**WORK ORDER**
Exact copy, no pictures: return only the lines below from the line with "Instruction: Click the clear" up to and including the line with "Instruction: Click the water".

**ENTRIES SHOWN**
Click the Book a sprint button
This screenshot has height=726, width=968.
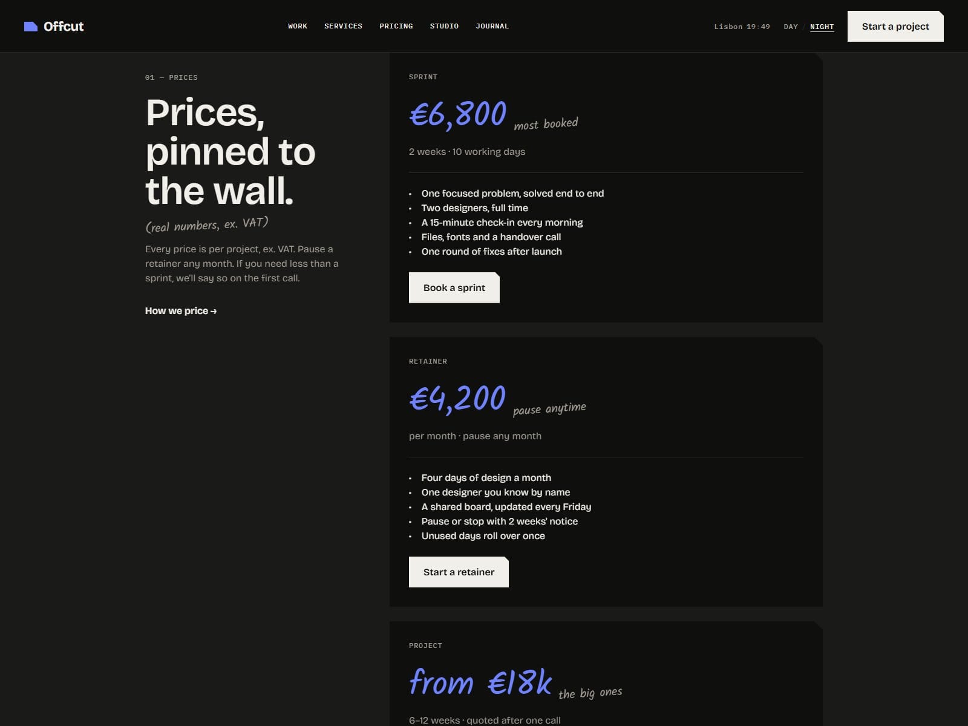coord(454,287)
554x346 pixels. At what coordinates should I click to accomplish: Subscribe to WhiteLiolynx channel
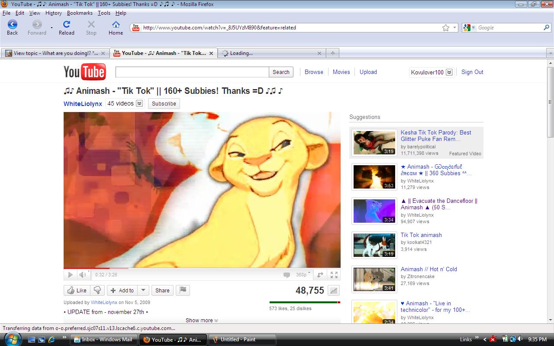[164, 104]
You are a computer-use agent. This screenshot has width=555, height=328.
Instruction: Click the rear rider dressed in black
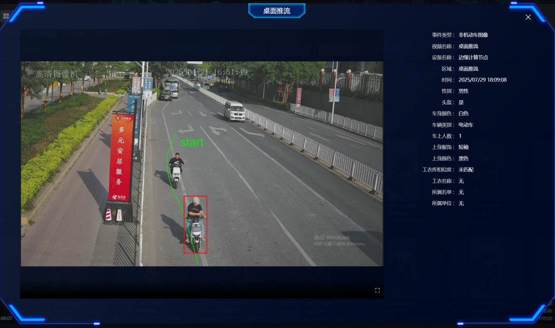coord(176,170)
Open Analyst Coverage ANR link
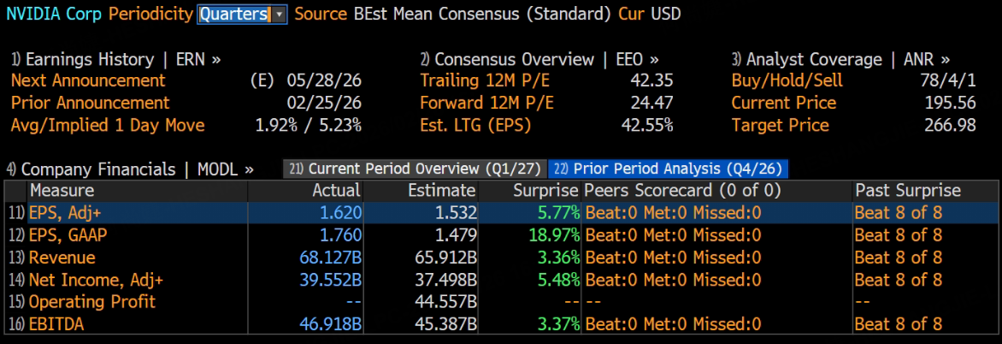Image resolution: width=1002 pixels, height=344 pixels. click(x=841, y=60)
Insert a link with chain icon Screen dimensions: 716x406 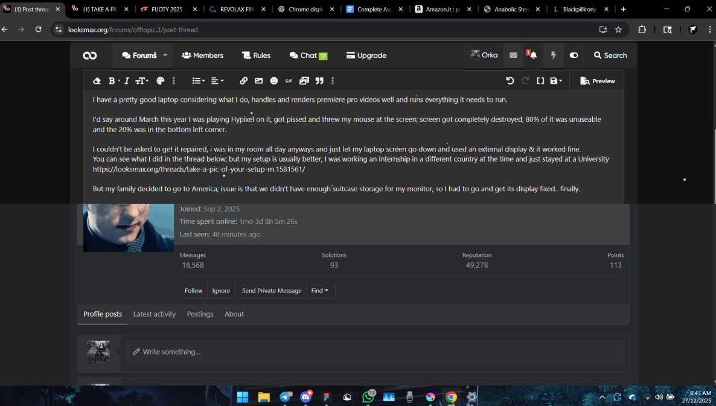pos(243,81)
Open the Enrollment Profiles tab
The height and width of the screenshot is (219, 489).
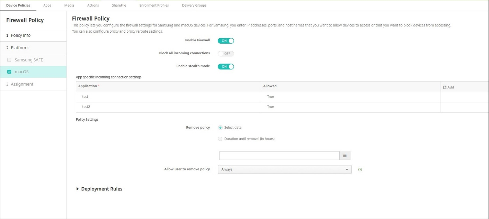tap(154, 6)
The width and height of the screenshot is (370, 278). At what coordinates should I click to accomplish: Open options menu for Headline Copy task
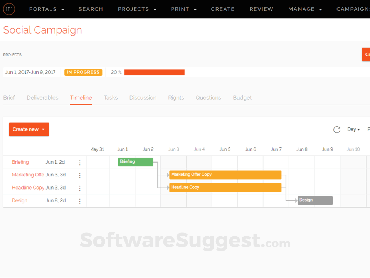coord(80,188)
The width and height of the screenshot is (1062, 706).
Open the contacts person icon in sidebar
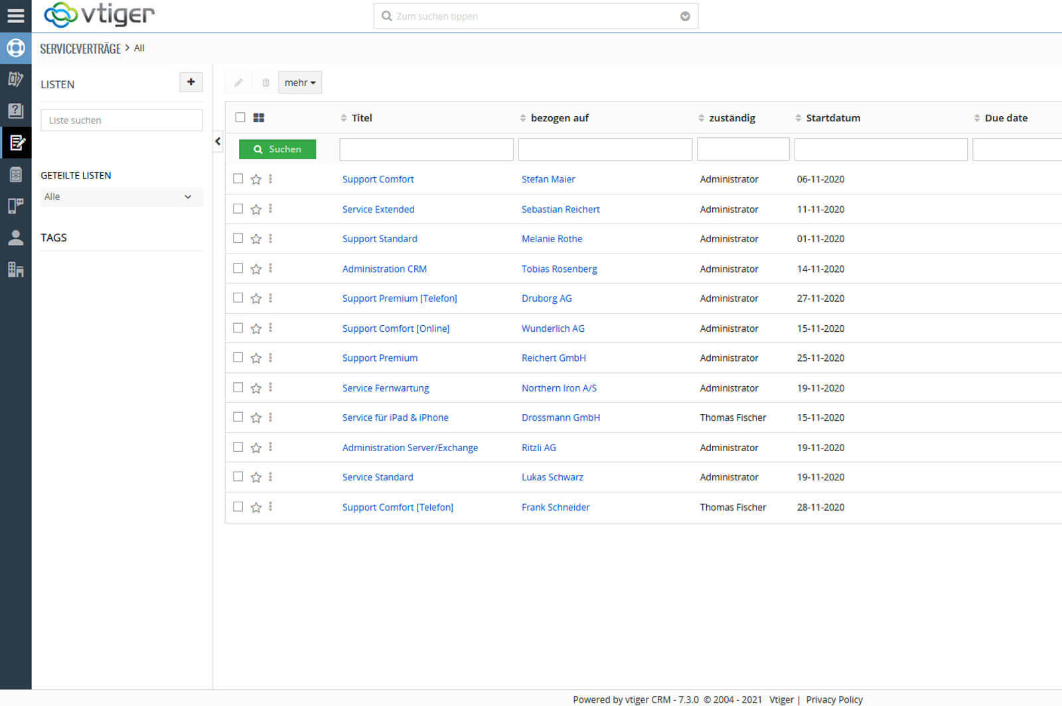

--

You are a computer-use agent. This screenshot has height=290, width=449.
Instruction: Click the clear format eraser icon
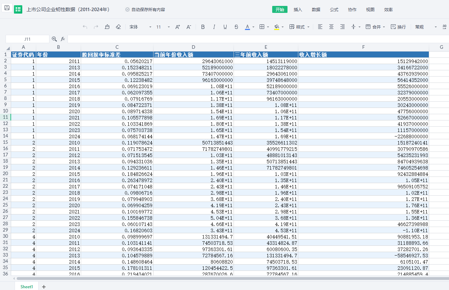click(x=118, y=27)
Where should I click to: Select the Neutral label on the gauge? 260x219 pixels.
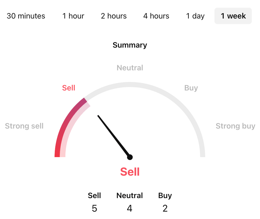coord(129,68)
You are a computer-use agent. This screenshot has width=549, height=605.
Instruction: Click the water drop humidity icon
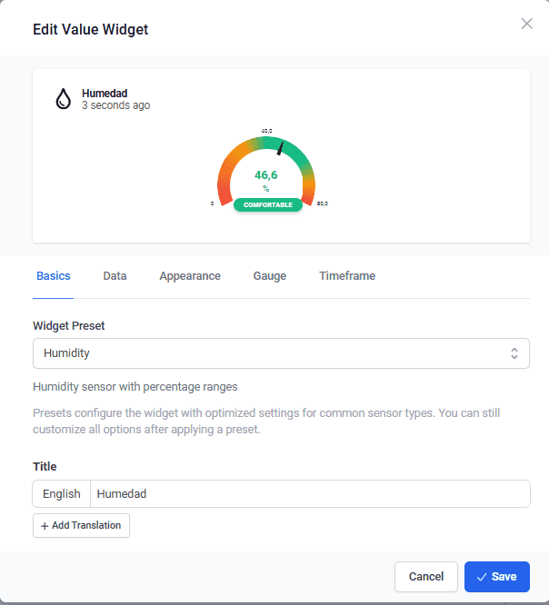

**EXPECTED OUTPUT**
Instruction: Click the clear format eraser icon
click(x=118, y=27)
Where should I click to: Select the Neutral label on the gauge? 260x219 pixels.
coord(129,68)
You are a computer-use agent. This screenshot has width=549, height=605.
Instruction: Click the water drop humidity icon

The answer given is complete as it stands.